MEMPHIS, Tenn. – Memphis Mayor Jim Strickland said the city was working to ensure it didn’t repeat the Shelby County Health Department’s mistakes two days after the city took over management of the county’s COVID vaccines.
The remarks came during a visit from Governor Bill Lee in which he met with Strickland and inspected the Pipkin vaccination site.
“We came to this site just to make sure that we could get eyes on the ground of what’s happening in Shelby County,” said Lee.
State health officials said Friday that its investigators had characterized the county’s health department as a “low-accountability organization.” Strickland said things will be different with the city in charge of vaccinations.
“I am not saying that we will never make a mistake, but what I’m saying is overall I feel very confident,” said Strickland.

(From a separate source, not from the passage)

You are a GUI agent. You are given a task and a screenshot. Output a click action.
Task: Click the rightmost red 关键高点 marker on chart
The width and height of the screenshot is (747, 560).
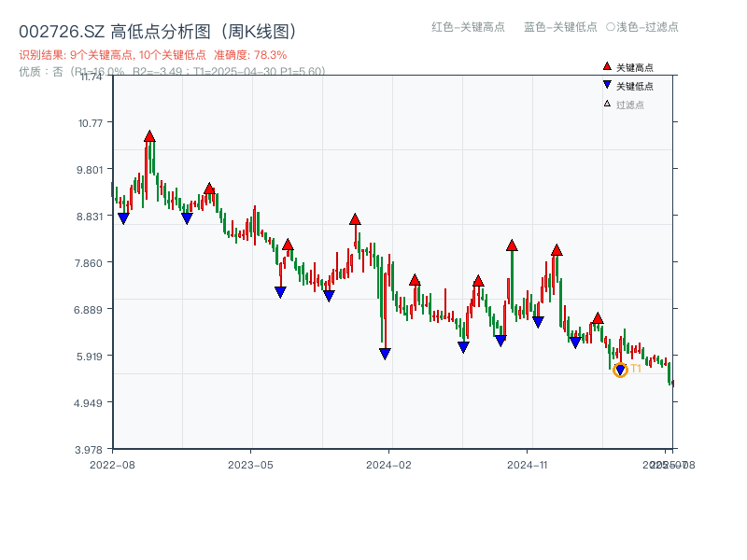point(597,320)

The county was criticized for amassing a vaccine stockpile 30,000 doses in excess of what state officials say they should have had.
“There is a limited supply. If it is held in stockpile or in excess inventory, it is by default not getting into the arm of an elderly individual,” said Tennessee Health Commissioner Dr. Linda Piercey.

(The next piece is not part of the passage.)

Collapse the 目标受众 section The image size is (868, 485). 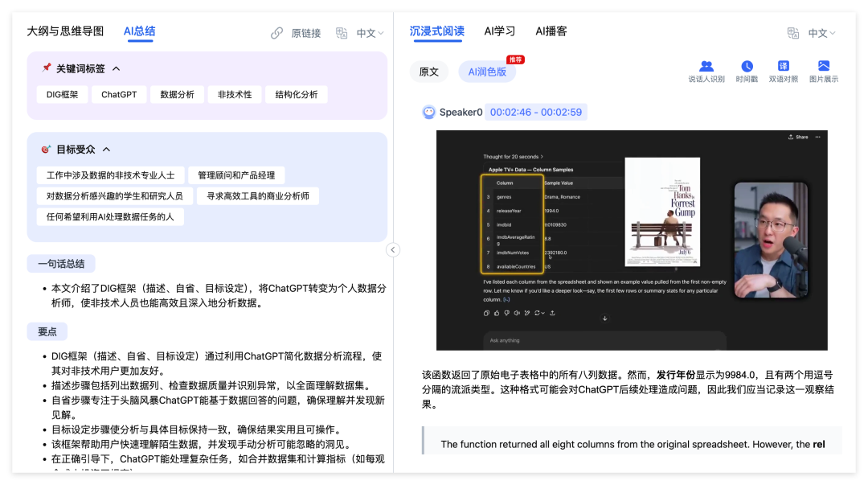coord(106,150)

Strickland said the city is working closely with officials from the state health department to learn the proper procedures for storing and handling COVID vaccines.
“We will follow the procedures as best we can,” said Strickland.
The city has launched an online sign up for vaccinations and has 30,000 appointments available next week.
Appointments can also still be made over the phone using the county’s hotline: 901-222-SHOT.